In one of his final acts as a U.S. representative, Akin is now trying to strip away new-found rights afforded to gay and lesbian members of the military by introducing a “conscience clause” into the House version of the Defense Authorization Act.

Mother Jones examined the clause today and points out that it can be used as justification to discriminate against gay and lesbian soldiers, despite the DADT repeal.

Under Akin’s proposal, a service member could cite his or her religious beliefs on homosexuality for refusing to serve alongside gay and lesbian colleagues, or for treating them differently from everyone else. For example, a service member could object to being housed in the same facility as someone who is gay or lesbian. Akin says this provision is necessary to prevent service members from “being persecuted for their views,” but the language could allow the persecution of service members on the basis of their sexual orientation.

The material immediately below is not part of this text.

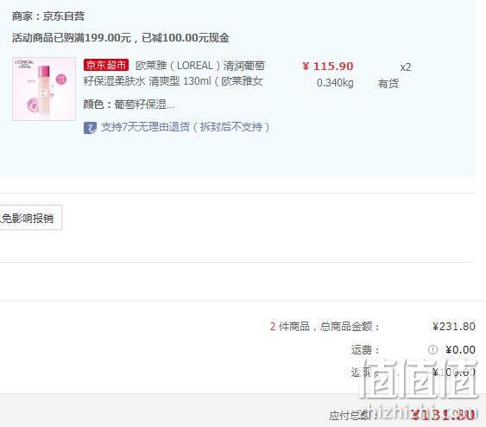Click the x2 quantity indicator

coord(406,67)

Akin’s current attempt at interjecting his conservative social philosophy into the military is a prime example of why Republicans continue to suffer at the hands of Democrats during national elections.

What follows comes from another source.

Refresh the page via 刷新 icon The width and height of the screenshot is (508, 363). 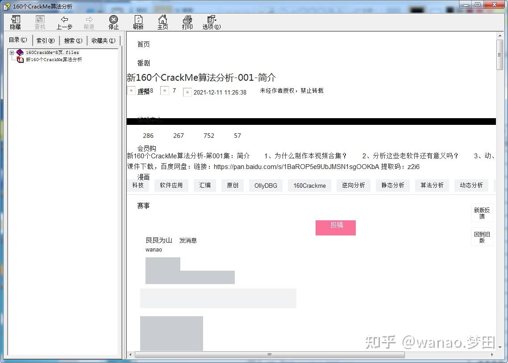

The Senate passed the same bill earlier this year, minus Akin’s amendment. But the final version of the bill is now being negotiated between the Senate and House. Mother Jones reports that the Republicans’ two chief negotiators want to include the “conscience clause.”

The Senate passed a version of the 2013 defense spending bill without the Akin proposal in early December. But with both houses of Congress negotiating the final version of the bill, the two main Republican negotiators, Sen. John McCain (R-Ariz.) and Rep. Howard “Buck” McKeon (R-Calif.), want Akin’s so-called “conscience clause” to remain in the bill.

The negotiations could be resolved as early as today, Mother Jones reports. The White House has publicly stated it disagrees with Akin’s amendment and Senate Democrats are not likely inclined to embrace such a clause. Still, with an ineffective Congress, anything is possible.